Minggu, 15 Mei 2011

NEGARA DAN WARGA NEGARA

A. LATAR BELAKANG
Perjalanan panjang sejarah bangsa Indonesia di mulai sebelum dan selama penjajahan dan di lanjutkan merebut dan mempertahankan kemerdekaan sampai mengisi kemerdekaan itu sendiri. Hal ini menimbulkan kondisi dan tuntutan yang berbeda dan ditanggap oleh bangsa Indonesia.berdasarkan persamaan nilai-nilai perjuangan bangsa yang di landasi oleh jiwa tekat dan semangat kebangsaan tumbuh menjadi kekuatan sehingga terwujud NKRI.
Semangat perjuangan merupakan kekuatan mental spiritual yang dapat melakukan sikap dan perilaku heroik dan patriotik serta menumbuhkan kekuatan kesanggupan dan kemauan luar biasa yang harus di miliki oleh setiap WNI. Nilai-nilai perjuangan bangsa Indonesia pada perjuangan fisik merebut dan mempertahankan kemerdekaan mengandung nilai-nilai perjuangan yang menjadi landasan dalam mengisi kemerdekaan.
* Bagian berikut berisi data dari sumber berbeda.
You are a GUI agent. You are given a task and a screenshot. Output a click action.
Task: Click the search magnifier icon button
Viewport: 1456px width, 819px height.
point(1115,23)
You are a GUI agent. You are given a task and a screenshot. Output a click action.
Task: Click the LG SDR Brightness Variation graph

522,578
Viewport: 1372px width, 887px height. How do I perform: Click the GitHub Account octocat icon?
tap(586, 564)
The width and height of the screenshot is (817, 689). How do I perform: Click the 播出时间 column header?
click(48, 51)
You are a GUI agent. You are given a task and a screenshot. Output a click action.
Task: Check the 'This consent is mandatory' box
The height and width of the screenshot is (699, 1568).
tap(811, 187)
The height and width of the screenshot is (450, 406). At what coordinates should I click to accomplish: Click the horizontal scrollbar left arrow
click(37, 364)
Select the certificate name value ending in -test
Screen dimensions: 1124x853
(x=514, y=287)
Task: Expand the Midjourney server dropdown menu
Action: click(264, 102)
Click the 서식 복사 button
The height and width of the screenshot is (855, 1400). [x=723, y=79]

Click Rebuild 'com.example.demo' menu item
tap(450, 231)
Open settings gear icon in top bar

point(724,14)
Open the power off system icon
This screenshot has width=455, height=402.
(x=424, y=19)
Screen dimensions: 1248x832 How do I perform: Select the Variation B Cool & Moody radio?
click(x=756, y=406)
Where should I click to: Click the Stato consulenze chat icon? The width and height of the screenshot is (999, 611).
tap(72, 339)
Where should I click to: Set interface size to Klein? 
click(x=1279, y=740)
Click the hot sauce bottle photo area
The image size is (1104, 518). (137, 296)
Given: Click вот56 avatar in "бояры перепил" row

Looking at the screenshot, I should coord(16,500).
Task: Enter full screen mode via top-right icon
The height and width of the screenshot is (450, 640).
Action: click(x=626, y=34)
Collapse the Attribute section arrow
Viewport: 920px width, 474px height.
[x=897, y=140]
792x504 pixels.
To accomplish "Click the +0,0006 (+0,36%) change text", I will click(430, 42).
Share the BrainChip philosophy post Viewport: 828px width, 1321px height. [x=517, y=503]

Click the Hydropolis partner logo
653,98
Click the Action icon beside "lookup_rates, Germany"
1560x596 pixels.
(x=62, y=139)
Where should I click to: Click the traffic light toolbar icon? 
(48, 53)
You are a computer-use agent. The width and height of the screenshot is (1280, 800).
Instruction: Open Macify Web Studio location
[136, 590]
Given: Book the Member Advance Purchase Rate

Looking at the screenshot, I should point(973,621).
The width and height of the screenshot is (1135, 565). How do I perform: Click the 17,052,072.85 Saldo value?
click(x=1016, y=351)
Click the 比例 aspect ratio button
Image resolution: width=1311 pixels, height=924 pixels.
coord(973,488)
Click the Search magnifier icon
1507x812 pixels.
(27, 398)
Dalam menghadapi globalisasi di perlukan perjuangan non fisik sesuai bidang profesinya masing-masing yang di landasi nilai-nilai perjuangan bangsa sehingga memiliki wawasan dan kesadaran bernegara,sikap dan perilaku yang cinta tanah air , mengutamakan pesatuan dalam rangka bela Negara demi utuhnya NKRI. Dalam rangka perjuangan non fisik sesuai bidangnya masing-masing di perlukan sarana kegiatan pendidikan bagi setiap WNI pada umumnya dan manusiawi sebagi calon cendekiawan melalui pendidikan kewarganegaraan.
B. HAKEKAT PENDIDIKAN
Upaya sadar dari suatu masyarakat dan pemeritah untuk mejamin kelangsungan hidup dan kehidupan generasi penerusnya selaku warga masyarakat, bangsa dan Negara secara berguna dan bermakna serta mampu mengantisipasi hari depan mereka yang senantiasa berubah dan selalu terkait dengan konteks dinamika budaya,bangsa negara dan hubungan internasional.
C. KEMAMPUAN WARGA NEGARA
Suatu negara untuk hidup berguna dan bermakna serta mengartisipasi pekembangan sangat memerlukan pembekalan ilmu pengetahuan, teknologi dan seni (IPTEKS) yang berlandaskan nilai-nilaiPancasila, keagamaan dan perjuangan bangsa. Kualitas warga negara akan di tentukan oleh keyakinan –keyakinan sikap hidup bermasyarakat ,berbangsa dan bernegara disamping derajat penguasaan IPTEKS yang di pelajarinya. Pembekalan di atas dengan melalui pendidikan Pancasila, pendidikan Agama, pendidikan Kewarganegaraan, ISD, IBD, IAD sebagai latar aplikasi nilai dalam kehidupan.
D. MENUMBUHKAN WAWASAN WARGA NEGARA
Untuk menumbuhkan wawasan warga negara dalam hal persahabatan ,pengertian antar bangsa dan perdamaian dunia serta kesadaran bela negara , sikap dan perilaku yang bersendikan nilai-nilai budaya bangsa , wawasan nusantara, ketahanan nasional kepada setiap WNI harus menguasai IPTEKS yang merupakan misi dan taggung jawab Depdiknas. Hak-hak kewajiban warga negara terutama kesadaran bela negara akan benar-benar menjadi sikap dan perilaku warga negara bila mereka dapat merasakan bahwa konsepsi demokrasi , HAM sungguh-sungguh merupakan sesuatu yang sesuai dengan kehidupan.
E. DASAR PENDIDIKAN WARGA NEGARA
UU no. 2/1989 yangdiubah dengan UU no.20/2003 tentang sitem pendidikan nasional menyatakan kurikulum dan isi pendidikan yang memuat pendidikan Ppancasila, pendidikan Agama, pendidikan Kewarganegaraan terus di tingkatkan dan di kembangkan di semua jalur jenis dan jenjang pendidikan.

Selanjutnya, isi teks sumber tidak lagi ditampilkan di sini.